Beyond the statutory text, certain aspects of Form 3520 itself imply that a foreign trust owner who receives distributions from his own trust should be treated as an owner — and not as a beneficiary — for failures related to the Form's filing. For example, Part III of the instructions for the 2007 Form 3520 states:

If you received an amount from a portion of a foreign trust of which you are treated as the owner and you have correctly reported any information required on Part II and the trust has filed a Form 3520-A with the IRS, do not separately disclose distributions again in Part III.

Part II of Form 3520 is only to be filled out by the "U.S. Owner of a Foreign Trust" and Form 3520-A is the "Annual Information Return of Foreign Trust With a U.S. Owner." Thus, if a trust owner has received a distribution from his trust and thereafter reported the distribution in his 3250-A filing, he is not required to otherwise report the distribution on Form 3520. From this, it would appear that Form 3520 disregards the beneficiary status of the trust owner in favor of his owner status, at least for the limited purpose of tracking distributions to the owner.

The IRS can therefore assess only the 5% penalty under 26 U.S.C. § 6677 — not both or either the 5% and/or 35% penalty — for Wilson's untimely filing of his 2007 Form 3520.

Plaintiffs next ask the Court for summary judgment as to whether "the 5% penalty should properly be based on the amount of the [trust's] account balances, if any, at the close of 2007, pursuant to [26 U.S.C. §] 6677(c)(2)." It should. Because Wilson is treated as the owner of the foreign trust for the purpose of his Form 3520 filing, he is liable for penalty under 26 U.S.C. § 6677(b) for a violation of 26 U.S.C. § 6048(b)(1). Under 26 U.S.C. § 6677(b), the proper assessment is "5% of the gross reportable amount." The gross reportable amount for "a failure relating to section 6048(b)(1)" is "the gross value of the portion of the trust's assets at the close of the year treated as owned by the United States person."

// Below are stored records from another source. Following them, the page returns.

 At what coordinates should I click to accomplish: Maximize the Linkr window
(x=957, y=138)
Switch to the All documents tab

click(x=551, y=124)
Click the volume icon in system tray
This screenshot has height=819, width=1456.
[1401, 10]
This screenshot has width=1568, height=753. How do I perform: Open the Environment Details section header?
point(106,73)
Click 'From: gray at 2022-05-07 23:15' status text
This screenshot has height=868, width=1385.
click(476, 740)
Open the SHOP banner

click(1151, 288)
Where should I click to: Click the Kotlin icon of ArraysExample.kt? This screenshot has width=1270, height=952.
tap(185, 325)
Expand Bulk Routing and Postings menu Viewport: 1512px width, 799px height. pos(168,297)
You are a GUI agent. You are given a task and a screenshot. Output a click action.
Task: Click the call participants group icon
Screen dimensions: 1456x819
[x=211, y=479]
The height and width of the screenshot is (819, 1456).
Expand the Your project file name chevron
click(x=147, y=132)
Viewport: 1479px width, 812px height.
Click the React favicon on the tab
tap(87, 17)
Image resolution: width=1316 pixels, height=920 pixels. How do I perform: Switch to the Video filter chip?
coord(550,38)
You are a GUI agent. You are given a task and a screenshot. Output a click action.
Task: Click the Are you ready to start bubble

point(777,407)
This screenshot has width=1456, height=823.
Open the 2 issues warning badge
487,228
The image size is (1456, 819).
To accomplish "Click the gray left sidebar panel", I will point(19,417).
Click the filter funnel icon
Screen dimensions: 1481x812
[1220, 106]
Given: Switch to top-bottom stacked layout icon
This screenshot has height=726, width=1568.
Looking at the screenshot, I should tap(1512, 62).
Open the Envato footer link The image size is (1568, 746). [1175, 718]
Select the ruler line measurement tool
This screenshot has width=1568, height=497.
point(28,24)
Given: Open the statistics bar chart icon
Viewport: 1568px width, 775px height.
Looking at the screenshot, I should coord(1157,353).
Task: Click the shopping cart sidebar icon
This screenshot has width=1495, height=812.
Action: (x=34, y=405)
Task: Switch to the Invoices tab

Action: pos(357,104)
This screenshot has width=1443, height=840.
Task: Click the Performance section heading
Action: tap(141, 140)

III. Plaintiffs' Cross-Motion for Judgment on the Pleadings

Plaintiffs also cross-move for judgment on the pleadings. However, the Government has not yet answered plaintiffs' complaint. Because a party may only move for judgment on the pleadings "after the pleadings are closed," that motion was premature. See Fed. R. Civ. P. 12(c). Therefore, the motion for judgment on the pleadings is denied without prejudice except to the extent that this decision disposes of arguments that plaintiff intended to make.

CONCLUSION

The Government's motion to dismiss is denied. Plaintiffs' [17] motion for partial summary judgment is granted and plaintiffs' motion for judgment on the pleadings is denied.

SO ORDERED.

FootNotes


1. This change in plaintiffs' argument likely stems from confusion around the fact that the 5% penalty is assessed against the "gross reportable amount," see 26 U.S.C. § 6677(a)(2), the definition of which changes depending upon whether the filing party is a beneficiary (distribution) or the grantor/owner (assets), compare 26 U.S.C. § 6677(c)(2) with (c)(3).
2. This conclusion would appear to result from any joint owner/beneficiary's transfer to himself of more than roughly 75% of his foreign trust's assets in a given year. In such cases, the assessment for a beneficiary of 35% of his distributions would always exceed the "gross value . . . of the trust's assets" remaining at the close of the year. The same is true for an owner/beneficiary's transfer to himself of less than 4% of his trust's assets during a given year. In that case, the assessment for a trust owner of 5% of the remaining trust assets would always exceed the "gross amount of the distributions." See 26 U.S.C. § 6677(c)(1).